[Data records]
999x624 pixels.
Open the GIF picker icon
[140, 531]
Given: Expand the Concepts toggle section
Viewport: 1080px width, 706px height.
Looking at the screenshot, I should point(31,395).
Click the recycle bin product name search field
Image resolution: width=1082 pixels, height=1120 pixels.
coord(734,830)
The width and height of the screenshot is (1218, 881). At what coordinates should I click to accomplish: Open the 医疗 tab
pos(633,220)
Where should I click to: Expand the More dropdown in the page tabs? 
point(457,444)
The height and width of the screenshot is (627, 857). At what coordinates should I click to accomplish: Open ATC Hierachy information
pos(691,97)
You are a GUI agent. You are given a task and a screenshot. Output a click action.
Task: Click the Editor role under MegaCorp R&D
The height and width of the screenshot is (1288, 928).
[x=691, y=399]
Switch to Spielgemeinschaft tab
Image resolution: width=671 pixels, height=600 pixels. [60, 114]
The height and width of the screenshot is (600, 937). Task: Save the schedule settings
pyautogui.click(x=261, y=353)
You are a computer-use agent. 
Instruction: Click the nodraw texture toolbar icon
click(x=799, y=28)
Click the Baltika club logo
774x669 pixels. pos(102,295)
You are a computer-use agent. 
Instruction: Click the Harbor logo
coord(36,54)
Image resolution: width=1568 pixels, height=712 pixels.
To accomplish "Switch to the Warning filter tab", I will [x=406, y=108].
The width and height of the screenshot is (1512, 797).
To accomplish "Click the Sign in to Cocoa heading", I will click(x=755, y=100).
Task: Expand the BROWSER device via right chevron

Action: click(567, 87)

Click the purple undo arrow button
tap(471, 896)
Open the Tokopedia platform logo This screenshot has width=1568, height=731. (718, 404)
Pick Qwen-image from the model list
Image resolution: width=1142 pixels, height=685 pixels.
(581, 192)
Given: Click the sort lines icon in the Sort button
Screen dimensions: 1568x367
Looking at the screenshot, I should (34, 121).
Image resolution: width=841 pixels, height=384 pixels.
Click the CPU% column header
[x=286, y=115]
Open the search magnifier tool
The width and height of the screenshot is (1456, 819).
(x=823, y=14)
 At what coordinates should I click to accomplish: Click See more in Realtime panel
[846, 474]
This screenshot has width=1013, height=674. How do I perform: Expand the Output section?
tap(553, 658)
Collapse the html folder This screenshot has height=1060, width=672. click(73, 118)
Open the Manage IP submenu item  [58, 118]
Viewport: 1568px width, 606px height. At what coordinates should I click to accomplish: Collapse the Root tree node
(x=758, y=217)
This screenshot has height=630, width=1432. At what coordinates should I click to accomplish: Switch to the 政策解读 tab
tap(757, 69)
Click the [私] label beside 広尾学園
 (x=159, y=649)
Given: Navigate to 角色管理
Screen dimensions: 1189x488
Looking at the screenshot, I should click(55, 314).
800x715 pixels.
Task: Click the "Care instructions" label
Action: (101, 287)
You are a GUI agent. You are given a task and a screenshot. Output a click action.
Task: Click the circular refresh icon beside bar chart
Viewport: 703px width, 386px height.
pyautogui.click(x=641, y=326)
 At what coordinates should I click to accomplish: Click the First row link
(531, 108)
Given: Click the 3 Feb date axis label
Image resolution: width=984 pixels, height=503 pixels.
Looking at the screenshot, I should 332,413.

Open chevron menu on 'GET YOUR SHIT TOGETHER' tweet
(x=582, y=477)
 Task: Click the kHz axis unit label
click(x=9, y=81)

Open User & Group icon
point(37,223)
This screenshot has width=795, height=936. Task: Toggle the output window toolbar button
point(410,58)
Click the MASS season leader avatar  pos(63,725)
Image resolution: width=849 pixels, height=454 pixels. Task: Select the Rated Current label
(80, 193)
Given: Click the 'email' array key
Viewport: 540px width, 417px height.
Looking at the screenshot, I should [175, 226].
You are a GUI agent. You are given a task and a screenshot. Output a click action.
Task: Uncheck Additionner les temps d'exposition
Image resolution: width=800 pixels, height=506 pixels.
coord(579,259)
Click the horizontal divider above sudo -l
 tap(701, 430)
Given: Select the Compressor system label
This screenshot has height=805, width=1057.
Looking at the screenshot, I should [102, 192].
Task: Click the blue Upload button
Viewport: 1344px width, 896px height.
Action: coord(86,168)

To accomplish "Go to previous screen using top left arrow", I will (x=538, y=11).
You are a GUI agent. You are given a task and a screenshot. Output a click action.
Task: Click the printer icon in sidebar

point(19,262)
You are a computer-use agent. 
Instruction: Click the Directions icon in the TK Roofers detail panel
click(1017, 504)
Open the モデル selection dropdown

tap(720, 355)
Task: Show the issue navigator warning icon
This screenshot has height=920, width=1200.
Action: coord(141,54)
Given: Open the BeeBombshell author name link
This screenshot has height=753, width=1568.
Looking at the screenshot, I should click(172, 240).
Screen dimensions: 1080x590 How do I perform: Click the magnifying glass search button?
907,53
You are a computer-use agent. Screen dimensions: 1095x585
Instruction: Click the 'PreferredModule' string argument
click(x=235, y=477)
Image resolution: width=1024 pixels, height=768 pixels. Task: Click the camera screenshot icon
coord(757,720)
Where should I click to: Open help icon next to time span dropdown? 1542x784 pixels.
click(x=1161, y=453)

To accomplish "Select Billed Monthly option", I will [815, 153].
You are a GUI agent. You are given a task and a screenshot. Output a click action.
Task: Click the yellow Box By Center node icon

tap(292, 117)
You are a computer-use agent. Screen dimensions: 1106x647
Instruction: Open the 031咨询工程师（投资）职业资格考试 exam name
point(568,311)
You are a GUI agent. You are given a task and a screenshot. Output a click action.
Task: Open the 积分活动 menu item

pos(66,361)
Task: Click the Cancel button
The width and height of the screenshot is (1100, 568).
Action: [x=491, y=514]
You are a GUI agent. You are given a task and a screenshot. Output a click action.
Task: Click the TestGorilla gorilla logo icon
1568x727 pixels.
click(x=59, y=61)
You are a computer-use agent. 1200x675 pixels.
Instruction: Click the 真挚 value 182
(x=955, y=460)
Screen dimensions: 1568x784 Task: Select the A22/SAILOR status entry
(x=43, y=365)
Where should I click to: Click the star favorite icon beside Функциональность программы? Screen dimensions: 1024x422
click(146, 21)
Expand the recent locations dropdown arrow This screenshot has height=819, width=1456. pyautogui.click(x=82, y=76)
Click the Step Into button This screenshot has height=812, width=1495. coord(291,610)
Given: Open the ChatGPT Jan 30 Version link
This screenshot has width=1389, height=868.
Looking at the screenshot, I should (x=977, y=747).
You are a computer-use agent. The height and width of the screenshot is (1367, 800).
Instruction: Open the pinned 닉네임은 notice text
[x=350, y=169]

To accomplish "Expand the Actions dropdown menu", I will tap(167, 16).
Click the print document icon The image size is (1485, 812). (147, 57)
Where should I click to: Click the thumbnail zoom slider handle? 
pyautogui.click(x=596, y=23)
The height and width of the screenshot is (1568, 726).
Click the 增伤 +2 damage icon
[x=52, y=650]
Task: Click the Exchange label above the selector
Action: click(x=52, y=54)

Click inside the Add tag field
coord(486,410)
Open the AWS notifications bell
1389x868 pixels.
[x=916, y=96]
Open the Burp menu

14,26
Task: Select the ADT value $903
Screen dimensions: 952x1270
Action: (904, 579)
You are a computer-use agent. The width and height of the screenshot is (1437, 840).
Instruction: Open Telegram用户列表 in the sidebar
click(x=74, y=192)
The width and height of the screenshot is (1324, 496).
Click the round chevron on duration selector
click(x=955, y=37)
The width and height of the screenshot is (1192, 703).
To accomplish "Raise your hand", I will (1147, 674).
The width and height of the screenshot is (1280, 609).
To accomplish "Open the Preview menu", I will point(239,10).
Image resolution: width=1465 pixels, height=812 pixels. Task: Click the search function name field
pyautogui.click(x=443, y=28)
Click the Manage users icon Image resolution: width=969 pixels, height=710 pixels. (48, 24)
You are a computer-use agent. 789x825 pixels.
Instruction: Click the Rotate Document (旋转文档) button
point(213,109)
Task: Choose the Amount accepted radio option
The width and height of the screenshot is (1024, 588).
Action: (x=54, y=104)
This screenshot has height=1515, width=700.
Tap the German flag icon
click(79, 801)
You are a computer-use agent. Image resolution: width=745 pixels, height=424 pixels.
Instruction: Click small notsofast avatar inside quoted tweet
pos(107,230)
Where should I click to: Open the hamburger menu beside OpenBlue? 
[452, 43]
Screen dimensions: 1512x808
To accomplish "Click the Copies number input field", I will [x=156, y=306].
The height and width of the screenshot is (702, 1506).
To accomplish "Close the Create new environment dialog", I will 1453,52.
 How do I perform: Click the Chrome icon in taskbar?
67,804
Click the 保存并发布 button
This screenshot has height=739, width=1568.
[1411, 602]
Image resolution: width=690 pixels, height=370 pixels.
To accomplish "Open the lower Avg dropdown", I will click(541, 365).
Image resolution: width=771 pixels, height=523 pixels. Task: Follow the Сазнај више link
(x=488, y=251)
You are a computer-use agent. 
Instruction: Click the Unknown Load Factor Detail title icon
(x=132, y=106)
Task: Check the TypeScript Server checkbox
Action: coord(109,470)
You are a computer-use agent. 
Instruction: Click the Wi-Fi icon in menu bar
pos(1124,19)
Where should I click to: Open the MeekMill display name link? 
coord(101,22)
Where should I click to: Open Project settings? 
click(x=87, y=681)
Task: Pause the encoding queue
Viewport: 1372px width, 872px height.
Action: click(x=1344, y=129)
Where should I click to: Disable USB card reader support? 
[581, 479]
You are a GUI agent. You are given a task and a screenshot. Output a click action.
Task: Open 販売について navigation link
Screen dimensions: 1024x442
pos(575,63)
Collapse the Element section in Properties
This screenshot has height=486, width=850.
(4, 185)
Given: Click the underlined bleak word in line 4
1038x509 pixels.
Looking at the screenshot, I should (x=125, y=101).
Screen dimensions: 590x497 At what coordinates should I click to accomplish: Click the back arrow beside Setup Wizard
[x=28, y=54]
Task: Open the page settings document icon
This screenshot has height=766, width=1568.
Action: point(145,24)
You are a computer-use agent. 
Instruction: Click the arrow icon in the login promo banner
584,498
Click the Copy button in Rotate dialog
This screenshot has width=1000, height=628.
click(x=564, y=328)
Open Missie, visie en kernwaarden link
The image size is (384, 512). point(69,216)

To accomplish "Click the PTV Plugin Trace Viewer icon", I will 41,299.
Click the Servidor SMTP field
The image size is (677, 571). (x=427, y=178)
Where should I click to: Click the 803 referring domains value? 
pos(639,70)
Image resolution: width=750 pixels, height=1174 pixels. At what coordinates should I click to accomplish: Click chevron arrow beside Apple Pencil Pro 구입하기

Written exercise >>
Copy out the items word for word, beginning with the line containing "You are a computer-use agent. 1200x675" and ending with the line containing "Looking at the screenshot, I should (x=977, y=747).", both lines included.

Task answer >>
You are a computer-use agent. 1200x675 pixels.
Instruction: Click the 真挚 value 182
(x=955, y=460)
Screen dimensions: 1568x784 Task: Select the A22/SAILOR status entry
(x=43, y=365)
Where should I click to: Click the star favorite icon beside Функциональность программы? Screen dimensions: 1024x422
click(146, 21)
Expand the recent locations dropdown arrow This screenshot has height=819, width=1456. pyautogui.click(x=82, y=76)
Click the Step Into button This screenshot has height=812, width=1495. coord(291,610)
Given: Open the ChatGPT Jan 30 Version link
This screenshot has width=1389, height=868.
Looking at the screenshot, I should (x=977, y=747).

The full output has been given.